What is required:
Print the data below exactly, but only the lines from the one containing "Save post with the bookmark icon" down to the one containing "The height and width of the screenshot is (685, 827).", inclusive.
────────────────────
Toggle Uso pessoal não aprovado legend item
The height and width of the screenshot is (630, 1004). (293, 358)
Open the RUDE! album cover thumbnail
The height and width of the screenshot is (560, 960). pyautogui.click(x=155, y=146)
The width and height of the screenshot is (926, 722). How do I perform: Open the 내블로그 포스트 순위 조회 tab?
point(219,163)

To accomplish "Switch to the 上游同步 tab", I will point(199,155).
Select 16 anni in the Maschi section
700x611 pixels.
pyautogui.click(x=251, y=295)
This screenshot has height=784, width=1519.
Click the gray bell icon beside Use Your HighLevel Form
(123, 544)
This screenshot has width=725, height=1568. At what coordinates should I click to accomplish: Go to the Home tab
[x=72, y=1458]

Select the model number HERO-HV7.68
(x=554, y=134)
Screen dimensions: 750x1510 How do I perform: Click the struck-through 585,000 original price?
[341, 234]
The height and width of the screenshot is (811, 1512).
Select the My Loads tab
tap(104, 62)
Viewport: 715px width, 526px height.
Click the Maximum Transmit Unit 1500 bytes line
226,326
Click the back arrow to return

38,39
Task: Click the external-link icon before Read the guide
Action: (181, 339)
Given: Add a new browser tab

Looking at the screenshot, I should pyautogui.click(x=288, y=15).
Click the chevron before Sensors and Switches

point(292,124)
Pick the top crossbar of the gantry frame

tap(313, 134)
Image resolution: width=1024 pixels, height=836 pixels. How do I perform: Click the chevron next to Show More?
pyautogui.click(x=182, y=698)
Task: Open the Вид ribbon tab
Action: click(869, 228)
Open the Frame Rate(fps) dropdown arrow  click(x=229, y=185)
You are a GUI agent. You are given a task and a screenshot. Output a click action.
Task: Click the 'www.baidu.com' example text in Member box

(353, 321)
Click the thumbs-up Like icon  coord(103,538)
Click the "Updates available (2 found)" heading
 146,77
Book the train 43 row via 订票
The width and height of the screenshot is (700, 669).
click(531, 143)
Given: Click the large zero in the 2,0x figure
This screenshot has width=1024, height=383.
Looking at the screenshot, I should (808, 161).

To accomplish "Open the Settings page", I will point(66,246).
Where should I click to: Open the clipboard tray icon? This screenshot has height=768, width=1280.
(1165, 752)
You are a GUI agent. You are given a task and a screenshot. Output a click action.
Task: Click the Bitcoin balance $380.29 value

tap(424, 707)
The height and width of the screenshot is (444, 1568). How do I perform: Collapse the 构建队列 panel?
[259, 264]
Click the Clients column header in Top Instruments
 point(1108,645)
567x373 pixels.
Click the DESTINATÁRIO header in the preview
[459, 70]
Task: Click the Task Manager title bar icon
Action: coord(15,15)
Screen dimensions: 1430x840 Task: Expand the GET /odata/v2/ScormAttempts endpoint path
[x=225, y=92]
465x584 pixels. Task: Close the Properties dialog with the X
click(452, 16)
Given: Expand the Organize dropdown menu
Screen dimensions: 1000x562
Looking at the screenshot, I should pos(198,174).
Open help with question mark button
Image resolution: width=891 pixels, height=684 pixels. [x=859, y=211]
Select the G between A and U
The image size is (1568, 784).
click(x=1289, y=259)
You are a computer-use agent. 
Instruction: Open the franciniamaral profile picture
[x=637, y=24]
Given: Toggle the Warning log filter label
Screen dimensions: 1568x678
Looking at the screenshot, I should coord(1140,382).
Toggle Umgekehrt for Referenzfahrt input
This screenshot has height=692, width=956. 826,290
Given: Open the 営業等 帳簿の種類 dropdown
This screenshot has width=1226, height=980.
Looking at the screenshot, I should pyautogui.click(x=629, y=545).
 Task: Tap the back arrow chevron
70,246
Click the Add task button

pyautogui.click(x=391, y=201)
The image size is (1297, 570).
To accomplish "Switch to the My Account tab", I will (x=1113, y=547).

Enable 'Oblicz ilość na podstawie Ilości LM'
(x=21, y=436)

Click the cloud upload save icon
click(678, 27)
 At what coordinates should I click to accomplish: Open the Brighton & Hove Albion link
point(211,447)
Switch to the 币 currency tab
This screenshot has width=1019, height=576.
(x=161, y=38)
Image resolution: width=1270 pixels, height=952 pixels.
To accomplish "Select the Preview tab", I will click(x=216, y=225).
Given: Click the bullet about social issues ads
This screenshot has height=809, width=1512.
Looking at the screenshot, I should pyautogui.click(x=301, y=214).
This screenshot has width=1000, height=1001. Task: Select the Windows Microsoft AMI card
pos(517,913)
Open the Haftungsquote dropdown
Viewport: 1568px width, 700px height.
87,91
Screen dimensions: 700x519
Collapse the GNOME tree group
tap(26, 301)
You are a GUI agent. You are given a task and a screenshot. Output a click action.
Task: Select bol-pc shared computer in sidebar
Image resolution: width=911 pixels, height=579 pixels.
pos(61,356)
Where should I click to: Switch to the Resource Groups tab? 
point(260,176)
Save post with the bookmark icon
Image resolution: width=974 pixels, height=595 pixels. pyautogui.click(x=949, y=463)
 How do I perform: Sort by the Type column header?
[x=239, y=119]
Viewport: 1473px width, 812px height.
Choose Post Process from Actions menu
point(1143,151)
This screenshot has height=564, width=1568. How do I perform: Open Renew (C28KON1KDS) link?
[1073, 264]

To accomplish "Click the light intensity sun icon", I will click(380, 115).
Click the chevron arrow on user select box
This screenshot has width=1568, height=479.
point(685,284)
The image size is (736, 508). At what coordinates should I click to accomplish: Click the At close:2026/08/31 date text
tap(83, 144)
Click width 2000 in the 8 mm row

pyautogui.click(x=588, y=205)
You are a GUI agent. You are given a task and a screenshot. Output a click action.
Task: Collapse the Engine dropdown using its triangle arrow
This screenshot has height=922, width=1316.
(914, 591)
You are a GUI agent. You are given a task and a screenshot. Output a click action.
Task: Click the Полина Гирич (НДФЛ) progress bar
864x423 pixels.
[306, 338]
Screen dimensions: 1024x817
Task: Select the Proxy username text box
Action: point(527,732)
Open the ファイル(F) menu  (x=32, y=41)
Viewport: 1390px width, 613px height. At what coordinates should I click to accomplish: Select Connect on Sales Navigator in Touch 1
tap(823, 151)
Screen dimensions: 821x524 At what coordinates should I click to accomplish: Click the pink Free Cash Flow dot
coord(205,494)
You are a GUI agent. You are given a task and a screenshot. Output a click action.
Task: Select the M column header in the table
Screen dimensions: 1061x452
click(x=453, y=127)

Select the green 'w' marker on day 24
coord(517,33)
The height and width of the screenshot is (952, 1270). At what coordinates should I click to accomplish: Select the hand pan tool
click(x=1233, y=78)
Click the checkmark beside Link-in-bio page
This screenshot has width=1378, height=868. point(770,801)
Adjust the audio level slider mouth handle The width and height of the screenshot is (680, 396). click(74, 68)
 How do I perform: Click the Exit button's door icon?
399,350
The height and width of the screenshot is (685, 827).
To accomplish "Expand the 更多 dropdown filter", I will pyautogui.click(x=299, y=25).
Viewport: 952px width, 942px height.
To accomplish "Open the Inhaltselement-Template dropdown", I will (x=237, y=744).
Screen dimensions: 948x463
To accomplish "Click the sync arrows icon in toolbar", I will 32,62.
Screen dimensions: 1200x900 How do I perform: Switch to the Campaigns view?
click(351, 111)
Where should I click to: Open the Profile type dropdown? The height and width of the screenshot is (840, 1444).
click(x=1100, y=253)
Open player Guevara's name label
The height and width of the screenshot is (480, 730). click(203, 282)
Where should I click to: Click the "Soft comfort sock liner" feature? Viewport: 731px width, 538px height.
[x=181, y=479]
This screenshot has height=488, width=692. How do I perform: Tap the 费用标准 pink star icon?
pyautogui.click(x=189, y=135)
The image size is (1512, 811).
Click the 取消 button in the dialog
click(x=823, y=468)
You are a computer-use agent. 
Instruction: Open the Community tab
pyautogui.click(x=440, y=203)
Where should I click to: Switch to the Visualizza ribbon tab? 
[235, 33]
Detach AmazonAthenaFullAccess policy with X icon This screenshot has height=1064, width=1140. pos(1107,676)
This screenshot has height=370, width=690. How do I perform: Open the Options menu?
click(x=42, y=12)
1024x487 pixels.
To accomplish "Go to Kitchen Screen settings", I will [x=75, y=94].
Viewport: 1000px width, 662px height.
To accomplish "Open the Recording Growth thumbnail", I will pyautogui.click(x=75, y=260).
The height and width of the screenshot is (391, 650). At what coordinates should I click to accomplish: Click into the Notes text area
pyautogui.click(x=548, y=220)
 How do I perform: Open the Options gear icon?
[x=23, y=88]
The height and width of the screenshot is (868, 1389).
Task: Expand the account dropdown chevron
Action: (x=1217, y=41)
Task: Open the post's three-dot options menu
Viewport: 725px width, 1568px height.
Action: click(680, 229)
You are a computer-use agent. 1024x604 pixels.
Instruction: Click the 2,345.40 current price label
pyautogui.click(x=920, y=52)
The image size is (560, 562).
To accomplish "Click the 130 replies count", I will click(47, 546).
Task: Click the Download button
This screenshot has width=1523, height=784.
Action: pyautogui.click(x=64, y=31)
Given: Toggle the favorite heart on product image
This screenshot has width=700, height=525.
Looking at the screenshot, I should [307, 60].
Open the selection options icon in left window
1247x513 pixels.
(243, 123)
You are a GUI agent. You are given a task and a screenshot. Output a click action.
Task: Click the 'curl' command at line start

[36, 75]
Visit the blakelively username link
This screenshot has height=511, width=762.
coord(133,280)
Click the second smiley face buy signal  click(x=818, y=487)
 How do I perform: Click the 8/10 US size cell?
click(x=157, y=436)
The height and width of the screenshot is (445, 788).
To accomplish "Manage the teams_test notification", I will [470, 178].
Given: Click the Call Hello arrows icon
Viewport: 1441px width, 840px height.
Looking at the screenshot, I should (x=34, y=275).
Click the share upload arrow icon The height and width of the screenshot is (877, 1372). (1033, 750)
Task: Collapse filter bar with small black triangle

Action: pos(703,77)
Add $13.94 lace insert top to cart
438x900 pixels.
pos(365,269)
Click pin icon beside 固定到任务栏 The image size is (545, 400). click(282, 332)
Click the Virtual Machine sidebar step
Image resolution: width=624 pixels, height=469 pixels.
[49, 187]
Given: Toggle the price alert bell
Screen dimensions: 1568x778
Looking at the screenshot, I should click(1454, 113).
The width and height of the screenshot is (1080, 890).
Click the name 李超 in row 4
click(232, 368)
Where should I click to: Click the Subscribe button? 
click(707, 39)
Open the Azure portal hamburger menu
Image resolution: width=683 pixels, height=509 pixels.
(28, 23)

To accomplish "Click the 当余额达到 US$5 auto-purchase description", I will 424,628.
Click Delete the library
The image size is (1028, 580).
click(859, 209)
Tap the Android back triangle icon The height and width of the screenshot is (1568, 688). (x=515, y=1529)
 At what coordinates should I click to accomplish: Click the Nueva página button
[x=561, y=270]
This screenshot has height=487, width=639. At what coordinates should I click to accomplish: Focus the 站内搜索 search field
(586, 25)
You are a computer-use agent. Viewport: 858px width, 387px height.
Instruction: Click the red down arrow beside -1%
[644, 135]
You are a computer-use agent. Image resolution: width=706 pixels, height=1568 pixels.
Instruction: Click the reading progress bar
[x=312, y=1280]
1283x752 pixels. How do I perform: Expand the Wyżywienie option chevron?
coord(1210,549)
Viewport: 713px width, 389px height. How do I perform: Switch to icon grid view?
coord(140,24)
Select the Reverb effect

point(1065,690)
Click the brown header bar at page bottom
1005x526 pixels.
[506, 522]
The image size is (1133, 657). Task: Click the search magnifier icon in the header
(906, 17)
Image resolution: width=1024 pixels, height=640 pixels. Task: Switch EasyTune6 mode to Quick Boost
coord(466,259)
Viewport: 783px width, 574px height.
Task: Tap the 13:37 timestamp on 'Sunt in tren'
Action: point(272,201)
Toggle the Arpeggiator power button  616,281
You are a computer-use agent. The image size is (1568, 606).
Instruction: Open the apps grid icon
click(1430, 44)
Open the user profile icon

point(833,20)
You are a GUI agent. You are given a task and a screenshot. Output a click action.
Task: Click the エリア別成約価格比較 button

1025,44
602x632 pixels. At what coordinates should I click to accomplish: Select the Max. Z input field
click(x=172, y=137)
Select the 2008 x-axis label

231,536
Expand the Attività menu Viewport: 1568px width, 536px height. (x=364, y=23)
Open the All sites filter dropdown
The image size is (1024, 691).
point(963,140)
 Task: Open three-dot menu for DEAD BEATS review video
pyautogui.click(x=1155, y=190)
────────────────────
Solution for this problem:
Save post with the bookmark icon
Image resolution: width=974 pixels, height=595 pixels. pyautogui.click(x=949, y=463)
 How do I perform: Sort by the Type column header?
[x=239, y=119]
Viewport: 1473px width, 812px height.
Choose Post Process from Actions menu
point(1143,151)
This screenshot has height=564, width=1568. How do I perform: Open Renew (C28KON1KDS) link?
[1073, 264]

To accomplish "Click the light intensity sun icon", I will click(380, 115).
Click the chevron arrow on user select box
This screenshot has width=1568, height=479.
point(685,284)
The image size is (736, 508). At what coordinates should I click to accomplish: Click the At close:2026/08/31 date text
tap(83, 144)
Click width 2000 in the 8 mm row

pyautogui.click(x=588, y=205)
You are a GUI agent. You are given a task and a screenshot. Output a click action.
Task: Collapse the Engine dropdown using its triangle arrow
This screenshot has height=922, width=1316.
(914, 591)
You are a GUI agent. You are given a task and a screenshot. Output a click action.
Task: Click the Полина Гирич (НДФЛ) progress bar
864x423 pixels.
[306, 338]
Screen dimensions: 1024x817
Task: Select the Proxy username text box
Action: point(527,732)
Open the ファイル(F) menu  (x=32, y=41)
Viewport: 1390px width, 613px height. At what coordinates should I click to accomplish: Select Connect on Sales Navigator in Touch 1
tap(823, 151)
Screen dimensions: 821x524 At what coordinates should I click to accomplish: Click the pink Free Cash Flow dot
coord(205,494)
You are a GUI agent. You are given a task and a screenshot. Output a click action.
Task: Select the M column header in the table
Screen dimensions: 1061x452
click(x=453, y=127)

Select the green 'w' marker on day 24
coord(517,33)
The height and width of the screenshot is (952, 1270). At what coordinates should I click to accomplish: Select the hand pan tool
click(x=1233, y=78)
Click the checkmark beside Link-in-bio page
This screenshot has width=1378, height=868. point(770,801)
Adjust the audio level slider mouth handle The width and height of the screenshot is (680, 396). click(74, 68)
 How do I perform: Click the Exit button's door icon?
399,350
The height and width of the screenshot is (685, 827).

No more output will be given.